Four Keys to Creativity

Creativity is quickly becoming more than just a part of a well rounded music education… ever since 2014, it’s been part of the national standards, and for good reasons. It’s important to be able to play what’s written to the letter, but just as important to be able to improvise.


What if another musician comes in late when you’re playing with a band and you suddenly have to improv?

What if they’re on the wrong page and suddenly you’re in a whole different part of the music?

“Faking your way through” becomes easier if you’ve developed creative skills.

The ability to be creative is an essential tool in every music student’s arsenal. Plus, the ability to write your own music is just so darn cool. Many school boards agree, and consider creativity a standard that must be taught.


One way to inspire creative work is to create opportunities for performance.

For example, you might be studying a key signature - let’s say G - and you might be creating and exploring chords and melodic ideas. It makes sense to pair this up with a piece in the same key, so they can see how the patterns are universal. 

Using a backing track or template is even more helpful - let’s say you take  “Camptown Races” or something similar that’s already written. Students can analyze the structure, replace the words with new ones, and then replace the melody. They can perform the original piece faithfully, and then present new interpretations.

Having in-context practice tracks at home makes it easier for everyone to evaluate and refine, and finally present a performance that is well honed and full of confidence and joy.


Having access to software like Musico deepens the connection to the music so that analysis and response is informed by interactive experiences.

This level of interaction lends itself to a deeper understanding of the structure and context of the music, as well as offering a new way to explore the composer’s intent: by more deeply engaging in the layers of the music at home, muting parts, and engaging in interactive score study.

Musico’s revolutionary system gets teachers in the game too. Using Musico, teachers can create their own individualized tracks and lesson plans - this can help teachers pinpoint problem areas for students and help them overcome hurdles by quickly making differentiated lesson plans on the spot for students to select, analyze, evaluate, and interpret.


Developing the creative muscle also helps students learn and connect better with the material, and connect it to other subjects and contexts.

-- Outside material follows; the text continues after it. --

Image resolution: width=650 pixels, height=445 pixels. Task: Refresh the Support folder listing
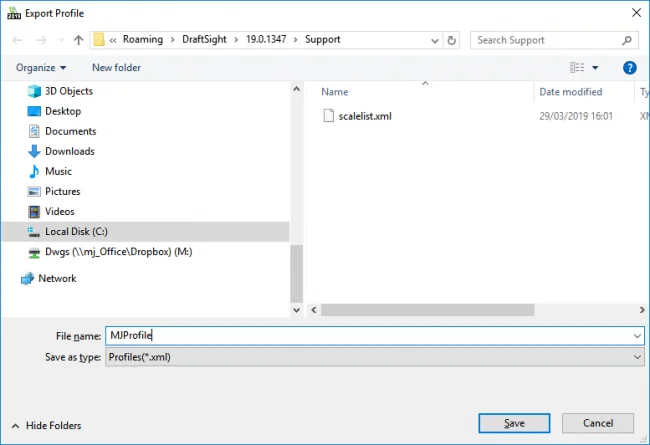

What formerly seemed distant and unimportant becomes something they’re personally invested in - soon the kid who didn’t practice becomes a total music nerd.

But it doesn’t stop there… the ability to connect a piece of music with a larger context is a lifelong skill, whether they play music as an adult or just become a well rounded and educated audience member.

Whatever method you ultimately choose to use, including creativity in the learning process is more than just smart and effective… It builds a lifelong relationship with the creative arts.